Gianluigi Donnarumma e Gianluigi Buffon: nome di battesimo (e talento in comune), età anagrafiche diverse. Il primo si è recentemente laureato campione d’Europa con la Nazionale italiana a Euro 2020 e si è trasferito in estate al PSG, dove percepisce un ingaggio pari a 12 milioni di euro annui; il secondo, a 43 anni, quando la stragrande maggioranza dei portieri appende i guanti al chiodo, ha deciso di dire addio per la seconda volta alla Juventus per fare ritorno al Parma, il club che lo ha lanciato fra i grandi quando era un adolescente e che ora milita in Serie B.
C’è un’altra sostanziale differenza, tra loro: Donnarumma, nel super PSG dei campioni, capace nella stessa estate di ingaggiare stelle del calibro di Leo Messi, Sergio Ramos, Hakimi e Wijnaldum, se ne sta seduto in panchina, a fare, per ora, da riserva a Keylor Navas, estremo difensore capace di agguantare tre Champions League in carriera (nessuna, però, con indosso la casacca del club parigino).
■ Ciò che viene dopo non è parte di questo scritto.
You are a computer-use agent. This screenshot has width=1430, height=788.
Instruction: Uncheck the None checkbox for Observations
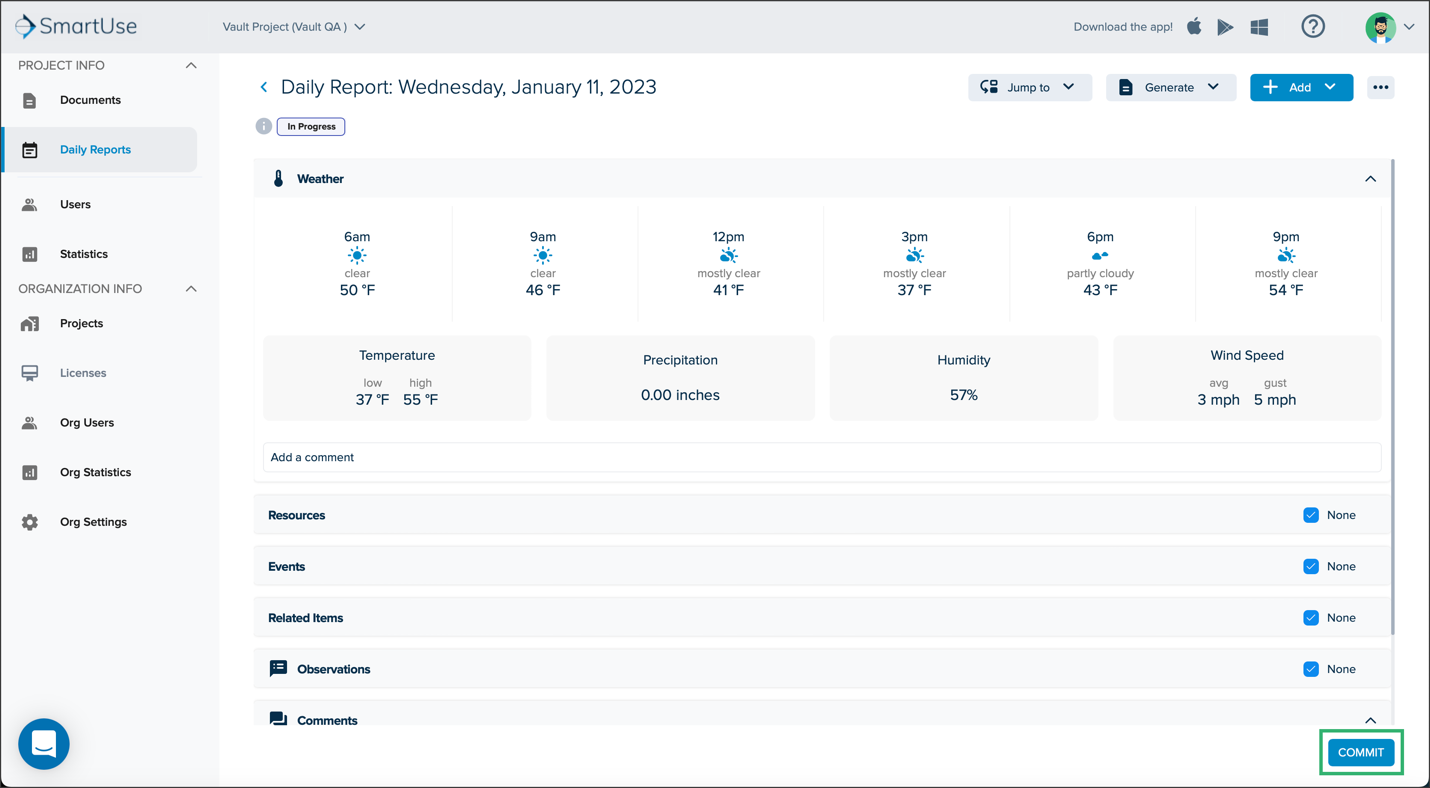pyautogui.click(x=1311, y=669)
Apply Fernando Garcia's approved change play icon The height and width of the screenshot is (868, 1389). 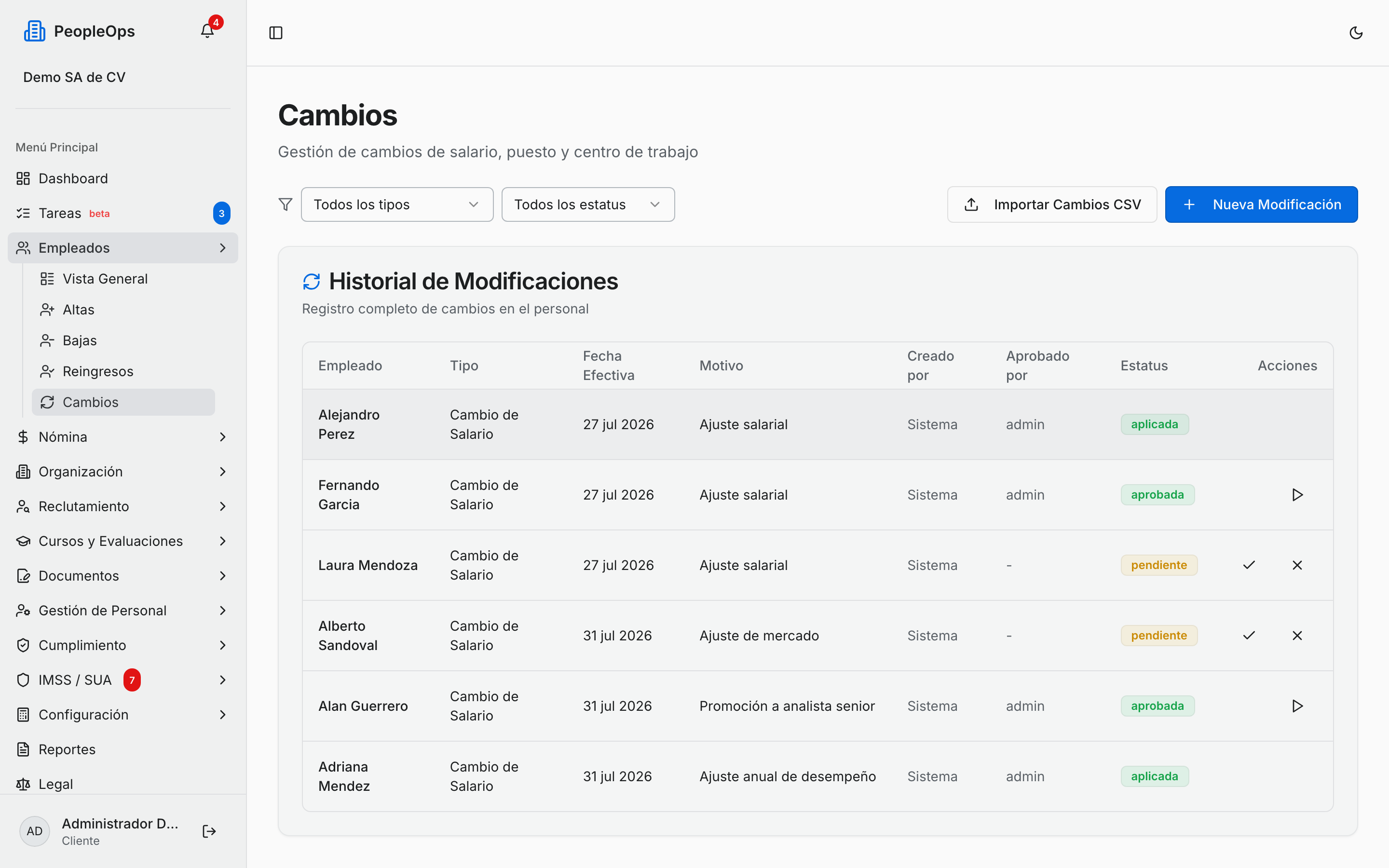click(x=1297, y=494)
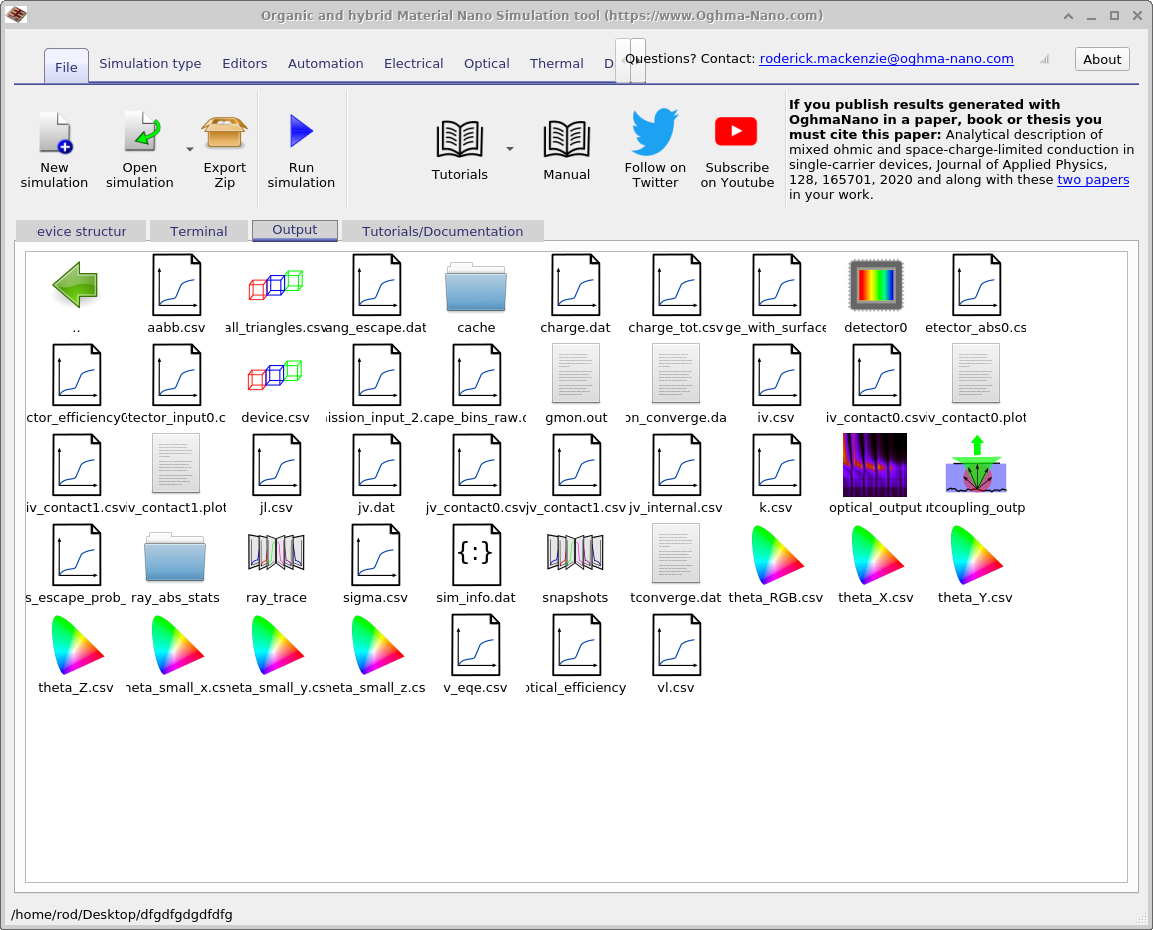Open the dropdown next to Open simulation
This screenshot has width=1153, height=930.
coord(189,148)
Buffon, invece, è titolare nei ducali, nella serie cadetta. Non gioca accanto a nomi ultra-blasonati e venerdì sera non è neppure riuscito a centrare il successo nella giornata d’esordio contro il Frosinone (2-2 lo score finale). Eppure, SuperGigi è ancora lì, a volare tra i pali.
DONNARUMMA O BUFFON, CHI STA MEGLIO?
La domanda, dunque, non può che essere una sola: chi è più felice, oggi? Donnarumma, che non gioca ma guadagna uno stipendio che al Milan, stanti le condizioni attuali, non sarebbe mai stato avvicinabile, o Buffon, che, al tramonto della carriera, decide di scendere di categoria pur di respirare ancora le emozioni del calcio giocato da protagonista e non da semplice comprimario? La risposta è ardua, in quanto ciascuno di noi ha una propria, personale definizione di felicità.
Un problema che esiste osservando anche altri calciatori: da una parte c’è Cristiano Ronaldo, sempre e comunque insoddisfatto, a prescindere dall’entità del contratto e dal numero di gol segnati. Dall’altra, c’è Borja Valero: “Con il pallone ho smesso di divertirmi il giorno in cui ho varcato la soglia del centro di formazione del Real Madrid, a undici anni. Tra quelli che c’erano, nove su dieci non hanno sfondato: hanno sacrificato l’adolescenza per niente”. Oggi indossa con orgoglio la maglia del Lebowski, tra i dilettanti, nella sua Firenze. Ed è felice.